Hamas has accused Israel of repeated ceasefire violations, including air strikes, firing on civilians and advancing the so-called “Yellow Line,” an informal boundary separating areas under Israeli military control from those under Hamas authority.
Gaza’s Hamas-run health ministry said Israeli forces had killed 451 people since the ceasefire took effect.
Israel’s military said it had targeted suspected militants who crossed into restricted zones near the Yellow Line, adding that three Israeli soldiers were also killed by militants during the same period.
Aid agencies say Israel has not allowed the volume of humanitarian assistance envisaged under phase one, a claim Israel rejects.
Gaza, whose borders and access points remain under Israeli control, continues to face severe shortages of food, clean water, medicine and fuel.

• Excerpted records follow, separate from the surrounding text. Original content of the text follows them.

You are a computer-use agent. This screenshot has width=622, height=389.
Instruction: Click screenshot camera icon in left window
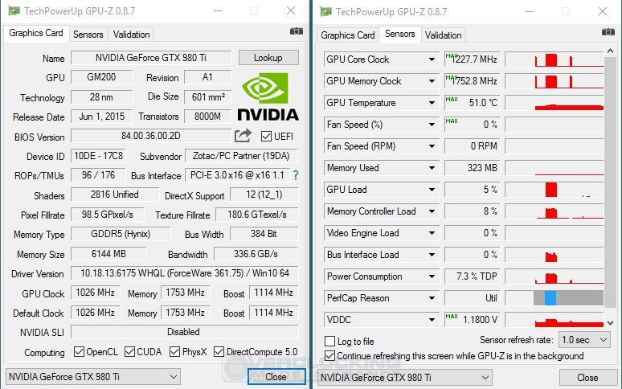point(296,31)
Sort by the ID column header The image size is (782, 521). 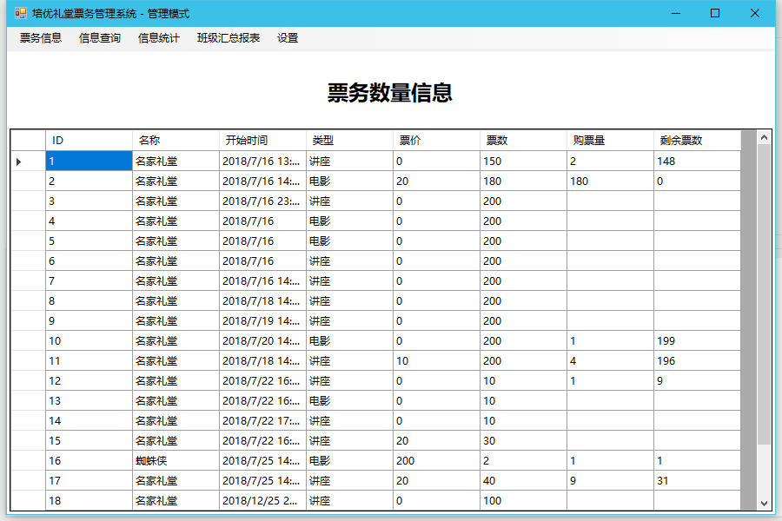click(89, 141)
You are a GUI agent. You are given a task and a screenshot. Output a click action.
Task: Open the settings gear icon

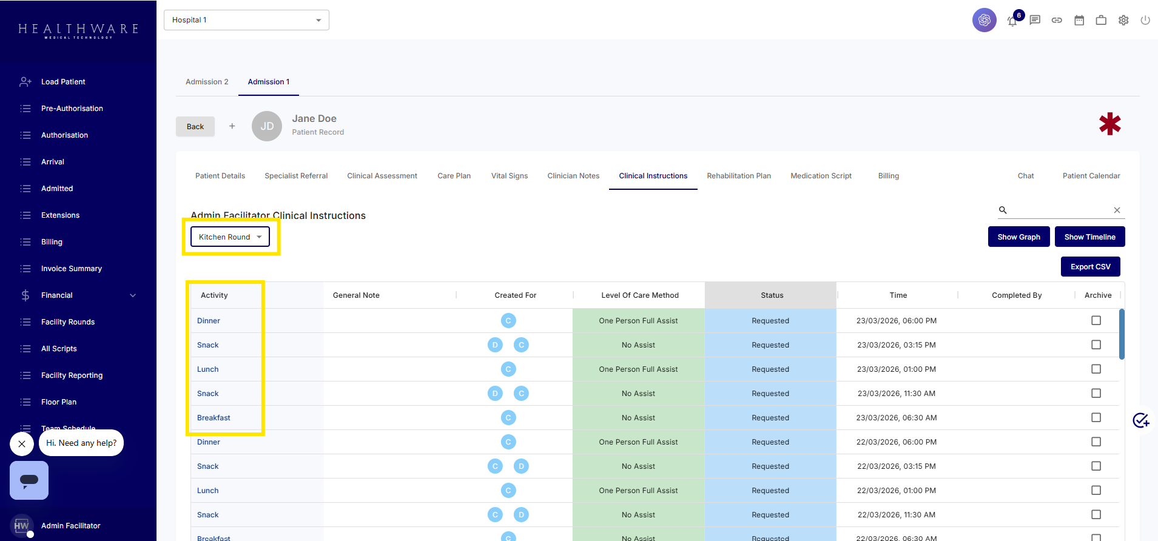click(x=1123, y=20)
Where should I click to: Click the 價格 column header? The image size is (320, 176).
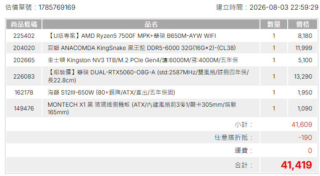tap(303, 24)
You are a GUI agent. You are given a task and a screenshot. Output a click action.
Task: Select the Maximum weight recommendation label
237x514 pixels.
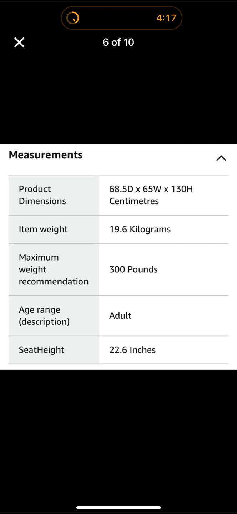point(54,269)

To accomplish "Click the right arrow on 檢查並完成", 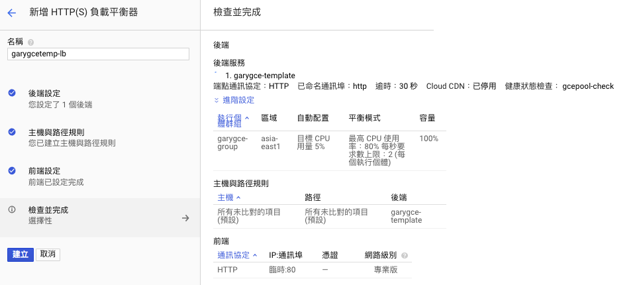I will coord(186,218).
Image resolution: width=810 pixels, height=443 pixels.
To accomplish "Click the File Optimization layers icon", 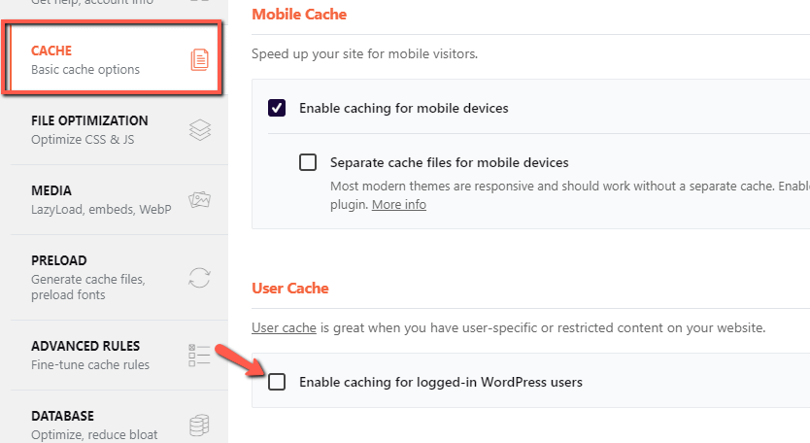I will tap(199, 130).
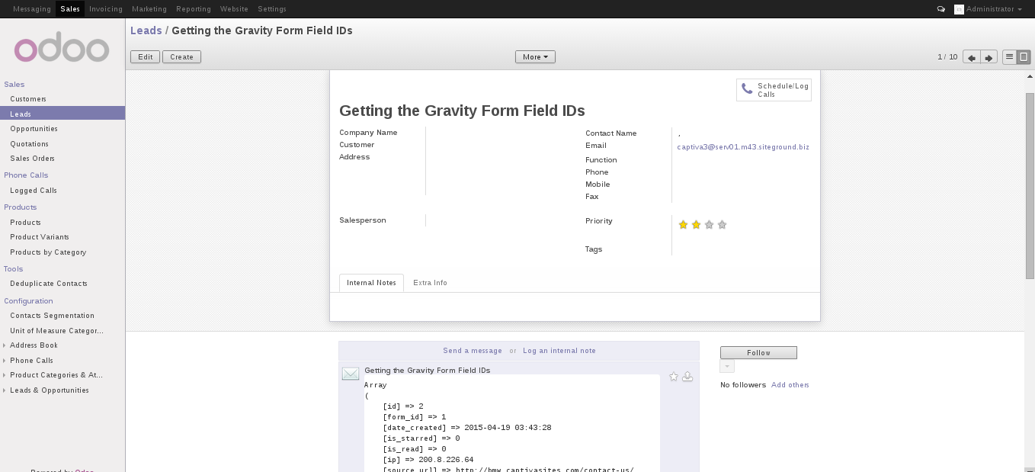The height and width of the screenshot is (472, 1035).
Task: Go to previous record with left arrow
Action: tap(971, 56)
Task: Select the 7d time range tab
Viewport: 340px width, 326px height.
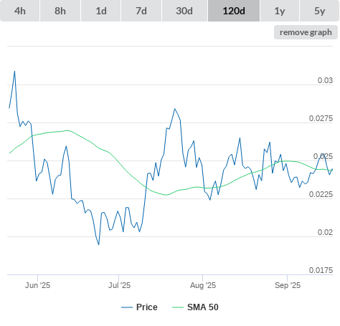Action: (x=141, y=11)
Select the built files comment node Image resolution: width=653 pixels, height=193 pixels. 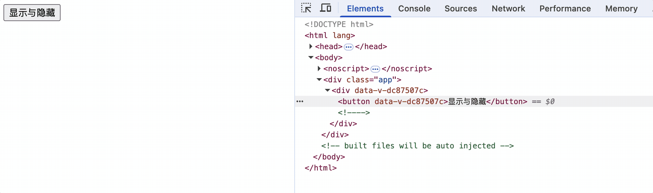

Israel and the United Nations have repeatedly disputed figures on the number of aid trucks permitted to enter the Palestinian territory.

Disarmament, governance in phase two

Under the second phase, Gaza is to be administered by a 15-member Palestinian technocratic committee operating under the supervision of a so-called “Board of Peace,” to be chaired by Trump.
“The ball is now in the court of the mediators, the American guarantor and the international community to empower the committee,” Bassem Naim, a senior Hamas leader, said in a statement on Thursday.
Trump on Thursday announced the board of peace had been formed and its members would be announced “shortly.”
Mediators Egypt, Turkiye and Qatar said Ali Shaath, a former deputy minister in the Ramallah-based Palestinian Authority, had been appointed to lead the committee.
Later on Thursday, Egyptian state television reported that all members of the committee had “arrived in Egypt and begun their meetings in preparation for entering the territory.”
Al-Qahera News, which is close to Egypt’s state intelligence services, said the members’ arrival followed US Middle East envoy Steve Witkoff’s announcement on Wednesday “of the start of the second phase and what was agreed upon at the meeting of Palestinian factions in Cairo yesterday.”
Shaath, in a recent interview, said the committee would rely on “brains rather than weapons” and would not coordinate with armed groups.
On Wednesday, Witkoff said phase two aims for the “full demilitarization and reconstruction of Gaza,” including the disarmament of all unauthorized armed factions.
Witkoff said Washington expected Hamas to fulfil its remaining obligations, including the return of Gvili’s body, warning that failure to do so would bring “serious consequences.”
The plan also calls for the deployment of an International Stabilization Force to help secure Gaza and train vetted Palestinian police units.
For Palestinians, the central issue remains Israel’s full military withdrawal from Gaza — a step included in the framework but for which no detailed timetable has been announced.
With fundamental disagreements persisting over disarmament, withdrawal and governance, diplomats say the success of phase two will depend on sustained pressure from mediators and whether both sides are willing — or able — to move beyond long-standing red lines.